-
Notifications
You must be signed in to change notification settings - Fork 208
Description
Hi, thank you for the detailed and exciting paper! While reading through the arXiv version, I came across a couple of small issues and a potential confusion in the notation that I thought might be worth reporting:
1. Typo in Quantization Notation (Section 4.2.2)
In the Memory Optimization subsection of Section 4.2.2, under the "Quantization" bullet point, the paper currently says:
"We adopt the same quantization strategy (WA8A SmoothQuant) ..."
I believe this is a small typo and was meant to be W8A8.
2. Possible Timestep Ordering Issue (Page 5, between Eq. 2 and Eq. 3)
The paragraph says:
"In the auto-regressive model, earlier chunks are cleaner than later ones. For convenience, we define the noise timestep assigned to each chunk as tᵢ, and impose the constraint tᵢ < tⱼ whenever i < j."
However, this seems to contradict the earlier claim that “earlier chunks are cleaner.”

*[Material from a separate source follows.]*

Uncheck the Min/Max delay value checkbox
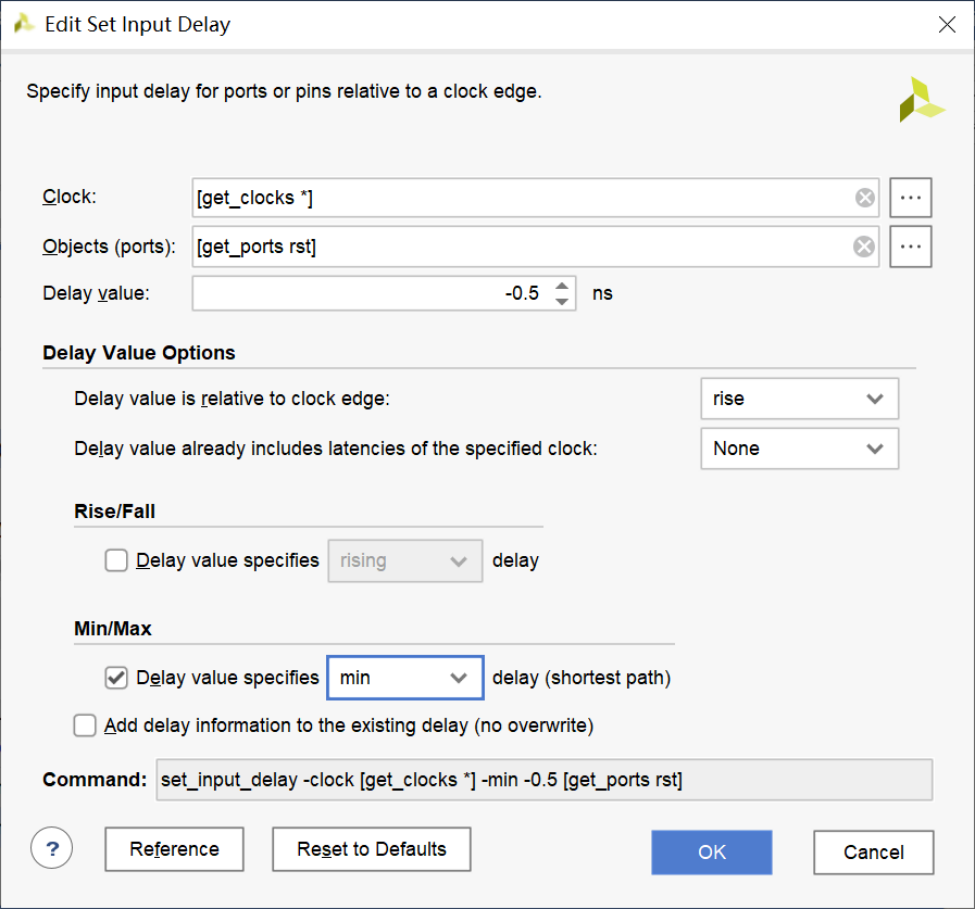This screenshot has height=910, width=975. (116, 678)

Assuming higher t means clean/less noise, then earlier chunks being cleaner implies that tᵢ > tⱼ whenever i < j.
So possibly either:
The inequality sign tᵢ < tⱼ is reversed, or the interpretation of clean/noisy with respect to t needs clarification.
Would love your confirmation on this, just flagging in case it's helpful for future readers or revisions. Again, thank you for the great work!